I've really been doing well with trying to learn and absorb the lessons that infertility is teaching me. I'm slowly learning to embrace our temporary childless state (emphasis on the temporary) and learn to enjoy these moments alone with my husband. I can see now, the deliberate actions of the Universe and the perfect pattern of events that will lead to my becoming a mother at the perfect time, with the perfect surrogate, to the perfect child. Despite my aggressive attempts to intoxicate myself with all these profound lessons, the Universe doesn't shop challenging me. What more must I learn? It seems only appropriate that there should be a limit to the number of intensely difficult events that one must endure in life. While I know such a limit doesn't exist, it still takes me by surprise when I find myself facing yet another.
After my "ischemic colitis" diagnosis while we were visiting M, which lead to a hospital stay after enduring a lot of pain, blood, and misery, I've been not feeling great. Nothing too horrible but I know my body enough to understand that I haven't been normal. Over labor day weekend they did another colonoscopy and the biopsies were normal. They know what the diagnosis is, they just don't know what is causing it.
Sunday night I woke up in a lot of pain and called the doctor on-call.

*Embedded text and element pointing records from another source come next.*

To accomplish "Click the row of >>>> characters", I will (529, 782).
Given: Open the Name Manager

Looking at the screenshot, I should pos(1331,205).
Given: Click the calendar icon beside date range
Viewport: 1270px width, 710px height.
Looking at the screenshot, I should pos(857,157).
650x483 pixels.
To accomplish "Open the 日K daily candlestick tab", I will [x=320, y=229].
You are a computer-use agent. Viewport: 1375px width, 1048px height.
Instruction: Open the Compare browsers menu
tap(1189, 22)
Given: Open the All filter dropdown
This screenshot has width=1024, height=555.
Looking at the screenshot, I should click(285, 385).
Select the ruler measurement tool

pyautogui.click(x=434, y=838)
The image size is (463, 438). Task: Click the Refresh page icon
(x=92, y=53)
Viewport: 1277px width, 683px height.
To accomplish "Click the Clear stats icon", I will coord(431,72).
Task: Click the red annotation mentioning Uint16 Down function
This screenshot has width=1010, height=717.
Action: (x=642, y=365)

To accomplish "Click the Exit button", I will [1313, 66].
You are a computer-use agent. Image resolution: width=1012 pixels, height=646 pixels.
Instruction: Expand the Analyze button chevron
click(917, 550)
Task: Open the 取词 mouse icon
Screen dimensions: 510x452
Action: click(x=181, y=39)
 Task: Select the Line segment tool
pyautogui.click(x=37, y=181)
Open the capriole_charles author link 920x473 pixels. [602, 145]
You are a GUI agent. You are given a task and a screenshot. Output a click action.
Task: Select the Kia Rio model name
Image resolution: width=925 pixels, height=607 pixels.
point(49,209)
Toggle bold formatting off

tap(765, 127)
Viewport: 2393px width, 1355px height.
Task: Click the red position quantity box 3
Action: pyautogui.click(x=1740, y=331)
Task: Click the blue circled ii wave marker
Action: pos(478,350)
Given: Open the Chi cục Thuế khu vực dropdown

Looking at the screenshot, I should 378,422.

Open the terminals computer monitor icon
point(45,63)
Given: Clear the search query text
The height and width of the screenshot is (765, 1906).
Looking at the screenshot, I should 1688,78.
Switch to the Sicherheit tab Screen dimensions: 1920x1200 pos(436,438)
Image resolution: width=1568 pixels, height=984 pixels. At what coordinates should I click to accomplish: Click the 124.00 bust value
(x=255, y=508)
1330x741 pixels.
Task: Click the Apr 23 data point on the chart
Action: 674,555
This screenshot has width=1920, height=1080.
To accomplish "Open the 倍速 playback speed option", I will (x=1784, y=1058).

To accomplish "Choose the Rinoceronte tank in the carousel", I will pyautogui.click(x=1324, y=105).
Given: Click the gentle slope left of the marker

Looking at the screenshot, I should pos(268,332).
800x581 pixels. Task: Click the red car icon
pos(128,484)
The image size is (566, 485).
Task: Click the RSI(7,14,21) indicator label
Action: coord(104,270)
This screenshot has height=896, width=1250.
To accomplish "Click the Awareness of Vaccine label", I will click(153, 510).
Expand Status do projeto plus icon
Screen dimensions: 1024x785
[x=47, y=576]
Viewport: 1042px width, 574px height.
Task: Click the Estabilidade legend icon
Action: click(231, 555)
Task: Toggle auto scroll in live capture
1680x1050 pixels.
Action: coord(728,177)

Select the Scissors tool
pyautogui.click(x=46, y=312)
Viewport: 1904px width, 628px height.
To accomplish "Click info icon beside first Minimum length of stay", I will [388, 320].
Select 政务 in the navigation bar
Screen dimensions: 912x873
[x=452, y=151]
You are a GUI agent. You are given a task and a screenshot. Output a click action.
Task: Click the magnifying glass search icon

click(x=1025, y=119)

I explained to him my medical history and he wanted to speak directly to my doctor (who is both a clinical and research expert in my disease) before he advised me. Monday a.m. he called back to say they had me scheduled for a colonoscopy on Tuesday. I immediately had to leave work to start the glorious bowel prep. Despite the raging hemorrhoids and horrible cramps I had anyway, the bowel prep went relatively smoothly. I went to bed at 10:00 p.m., ready for the colonoscopy the next morning. I made it until midnight at which point I woke up in extremely intense pain and the immediate sensation that I was going to pass out. I woke up my dh & told him what was going on. I was afraid to move, knowing I was going to pass out, but had to get to the bathroom right away. I crawled to the bathroom, went to the bathroom, and then immediately fell off the toilet and passed out. Dh caught me (he's learning now to not let my head hit the ground) and I was out for a little bit. I awoke and all I could say was "bucket" and he ran into our office to get the garbage can. I vomited so intensely for quite a while and then passed out again. At that point, we called the dr. on call and they told us to go to the ER. Because I have to be seen at the University of Michigan, our ride to the ER was almost a full hour away. When I started to get up off the bathroom floor to go to the ER, I realized I had gone to the bathroom while I was passed out and didn't even know it. My poor husband. I changed my clothes and got in the car. We had to stop on the freeway so I could go to the bathroom again, I couldn't make it to the exit. I've heard of people doing this before, but I've never done it myself, it's quite strange to have your pants pulled down as semi-trucks are driving past you. Thankfully, I'm not shy and it was very dark with few cars on the road.
We manage to make it to U of M without any major problems, although I cannot walk on my own and my ability to function is extremely limited. I lay down on a bed in the ER immediately as the nurses are asking me questions, I tell them, "I'm going to pass out now". I'm not sure she believed me because she didn't react, but dh knows that I don't say that unless it's really going to happen. I passed out while lying completely flat on my back in bed which something that is very rare to do as your body usually passes out to force you to lay down, but I was already laying down. They had a very difficult time reviving me & ended up having to give me some injection and oxygen to get me to wake up. Thankfully, that was the last time that I passed out. They temporarily cancelled the colonoscopy because I wasn't stable enough but then rescheduled it when I started to show signs on improvement. The colonoscopy proceeded and the anesthesia didn't work at all and I was awake for the entire thing. Of course. I was then admitted to the hospital for another night and released yesterday.
I'm searching really hard to find out what I'm supposed to learn through all of this. I've watched as one-by-one my organs have been removed as one disease after another is discovered. I never imagined that such problems would continue to expand through the remaining parts of myself. I simply can't imagine that there are great lessons to be learned from a colon disease? I suppose there must be, and i just haven't found them yet.